>>>>>
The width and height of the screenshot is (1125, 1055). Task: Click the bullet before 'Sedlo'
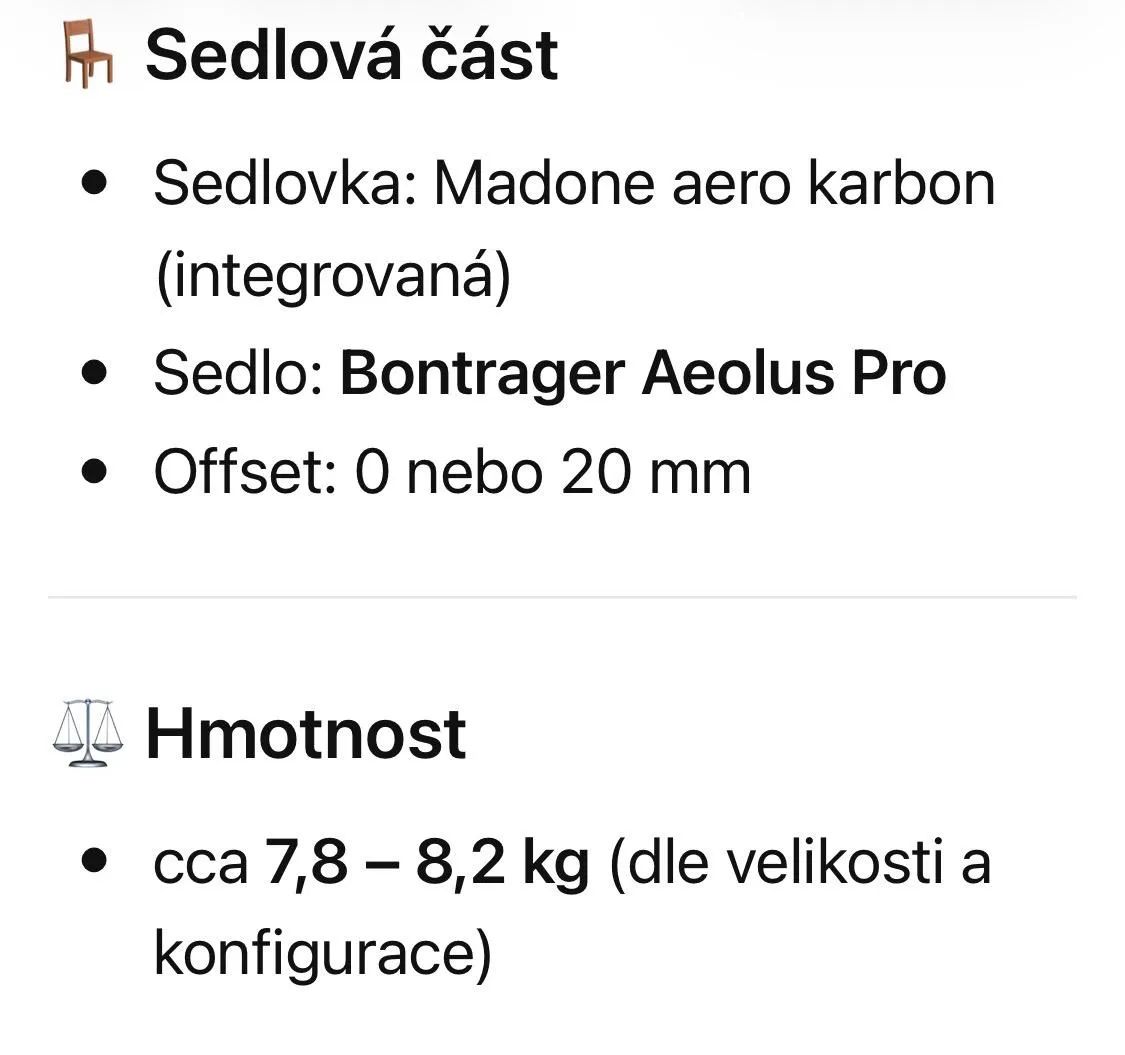[x=96, y=373]
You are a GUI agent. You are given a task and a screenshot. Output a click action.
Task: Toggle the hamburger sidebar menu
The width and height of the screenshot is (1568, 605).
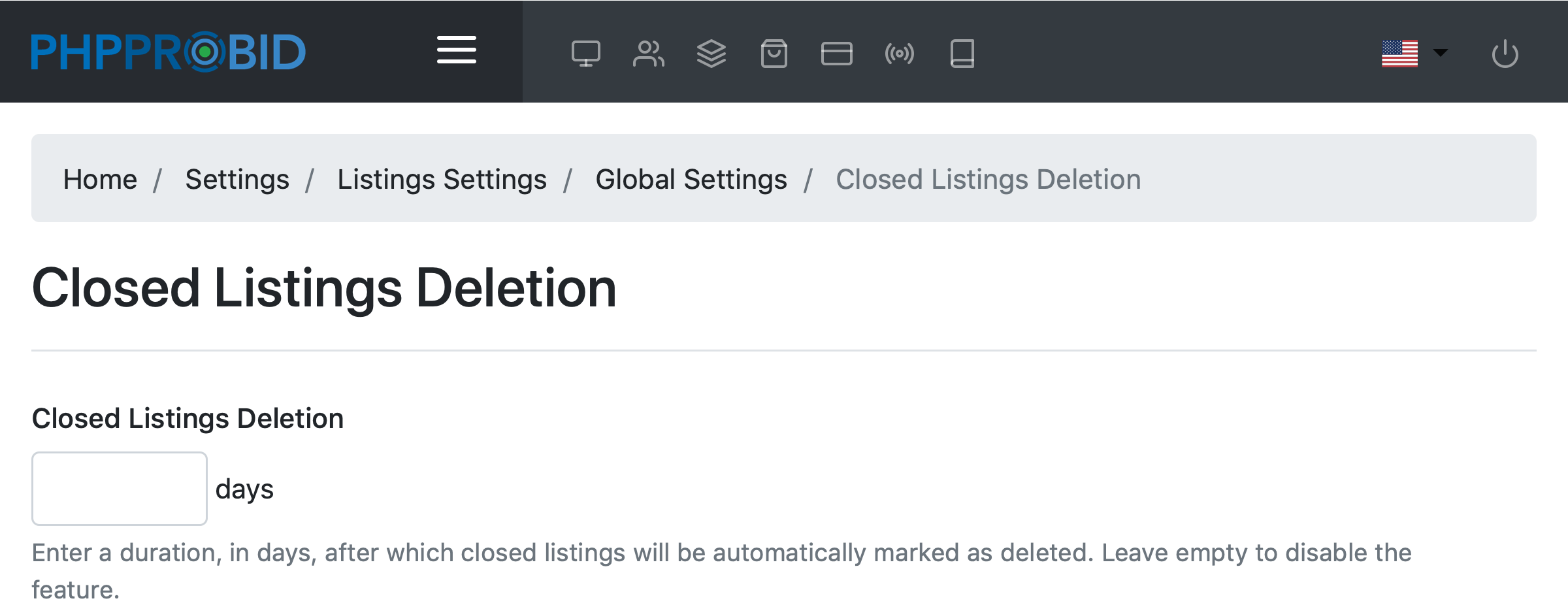pos(456,50)
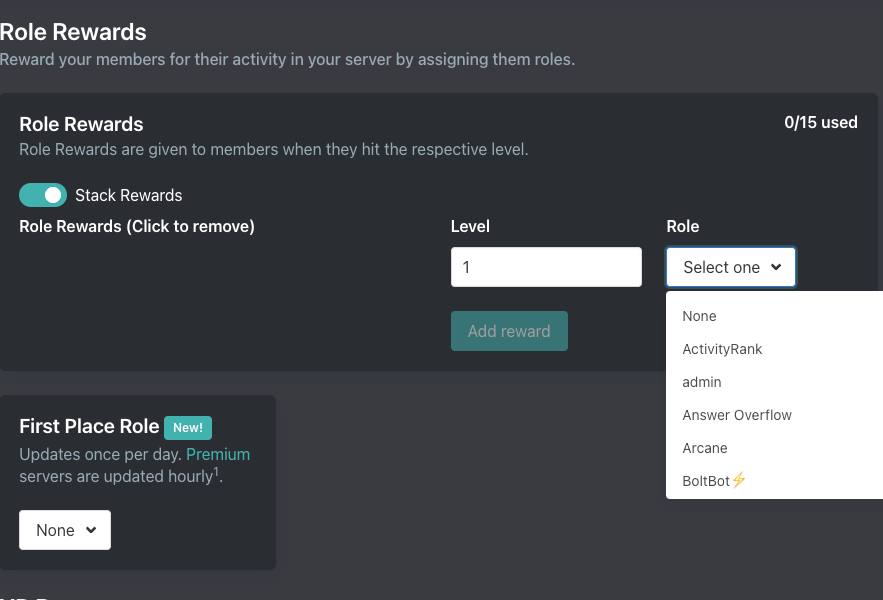The height and width of the screenshot is (600, 883).
Task: Click the "New!" badge
Action: point(188,427)
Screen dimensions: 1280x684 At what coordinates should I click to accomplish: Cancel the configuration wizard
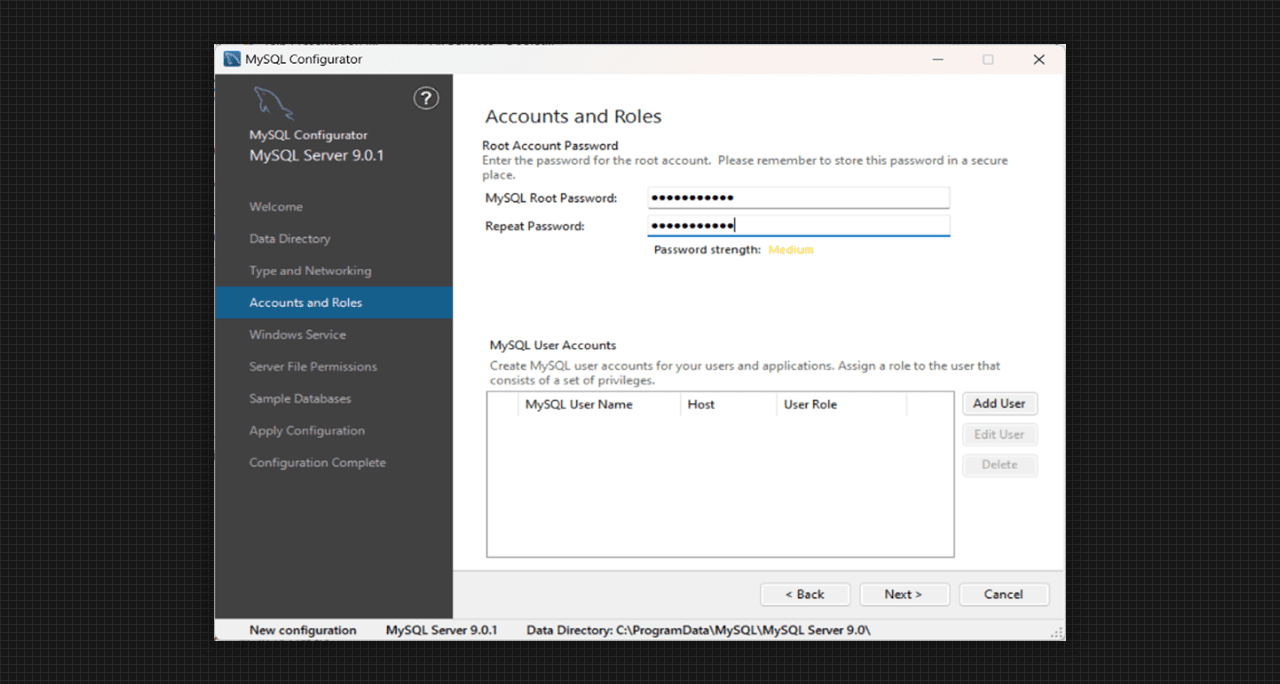pyautogui.click(x=1003, y=594)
<<<<<
What you are asked to do → Copy each record exactly. Leave any images out of the copy.

Written solution →
The width and height of the screenshot is (1125, 1055). Task: Click the bullet before 'Sedlo'
[x=96, y=373]
You are a GUI agent. You are given a task and a screenshot. Output a click action.
Task: Toggle the hamburger sidebar menu
The width and height of the screenshot is (1568, 605).
pos(456,50)
The height and width of the screenshot is (600, 883).
Task: Click the "New!" badge
Action: point(188,427)
Screen dimensions: 1280x684 At what coordinates should I click to accomplish: Cancel the configuration wizard
pyautogui.click(x=1003, y=594)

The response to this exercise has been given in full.